___ Source passage
# Puppy holding in pee/poop



## acrawford (Dec 18, 2009)

My boyfriend and I just got a 13 wk old Cavalier King Charles and he seems to be holding in his pee/poo. It's making it very difficult to potty train him. It seems as though he knows he needs to go (he runs around the house and whines) but won't because he doesn't know where. He relieves himself max 3 times a day (he usually pees/poos 1 after the other) and typically goes a lot each time. We've tried paper training in the bathroom, but he just sits at the door and whines. We've tried taking him outside, but he just wants to go back inside right away.
The breeder we got him from just let him outside and waited for him to go and then let him back in. Our pup is a bit particular about things so I'm wondering if it's the difference in terrain that's confusing him.
Basically, we have no idea what to do. Should we continue with indoor or outdoor training? He doesn't go often, so it's difficult to train him to even understand where to go. He won't go when I take him, even when I know he needs to go. What's the best route to take with our pup?
______
Work to complete |
1. Write out the passage of the puppy training post between "My boyfriend and" and "inside right away.", inclusive.
2. Give every number written in digits in the body of the puppy training post, leaving out the date line.
3. According to the puppy training post, what breed is the puppy?
The records come from a separate source unrelated to the puppy training post.
___ Entries
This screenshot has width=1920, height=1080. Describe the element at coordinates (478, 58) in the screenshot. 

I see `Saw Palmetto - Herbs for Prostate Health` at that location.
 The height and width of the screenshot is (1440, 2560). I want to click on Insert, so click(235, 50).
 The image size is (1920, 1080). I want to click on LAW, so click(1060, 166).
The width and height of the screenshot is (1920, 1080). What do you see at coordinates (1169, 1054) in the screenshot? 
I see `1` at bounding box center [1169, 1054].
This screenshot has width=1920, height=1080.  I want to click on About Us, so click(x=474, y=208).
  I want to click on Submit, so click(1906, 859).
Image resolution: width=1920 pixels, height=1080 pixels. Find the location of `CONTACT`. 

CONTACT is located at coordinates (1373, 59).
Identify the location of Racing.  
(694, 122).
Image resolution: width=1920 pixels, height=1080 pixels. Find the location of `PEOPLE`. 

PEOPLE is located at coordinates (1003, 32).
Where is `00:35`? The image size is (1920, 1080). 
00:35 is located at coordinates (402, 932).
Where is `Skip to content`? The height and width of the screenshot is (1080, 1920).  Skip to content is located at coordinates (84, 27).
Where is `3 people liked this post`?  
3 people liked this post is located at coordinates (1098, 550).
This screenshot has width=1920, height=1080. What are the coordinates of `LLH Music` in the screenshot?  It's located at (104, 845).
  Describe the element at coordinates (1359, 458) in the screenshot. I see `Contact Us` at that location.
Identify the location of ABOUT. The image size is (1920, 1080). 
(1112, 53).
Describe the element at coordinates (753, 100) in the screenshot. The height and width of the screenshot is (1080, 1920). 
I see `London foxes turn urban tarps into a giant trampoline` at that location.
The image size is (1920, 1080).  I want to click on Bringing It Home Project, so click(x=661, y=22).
______
Solutions to the problems |
1.
My boyfriend and I just got a 13 wk old Cavalier King Charles and he seems to be holding in his pee/poo. It's making it very difficult to potty train him. It seems as though he knows he needs to go (he runs around the house and whines) but won't because he doesn't know where. He relieves himself max 3 times a day (he usually pees/poos 1 after the other) and typically goes a lot each time. We've tried paper training in the bathroom, but he just sits at the door and whines. We've tried taking him outside, but he just wants to go back inside right away.

2. 13, 3, 1

3. A Cavalier King Charles.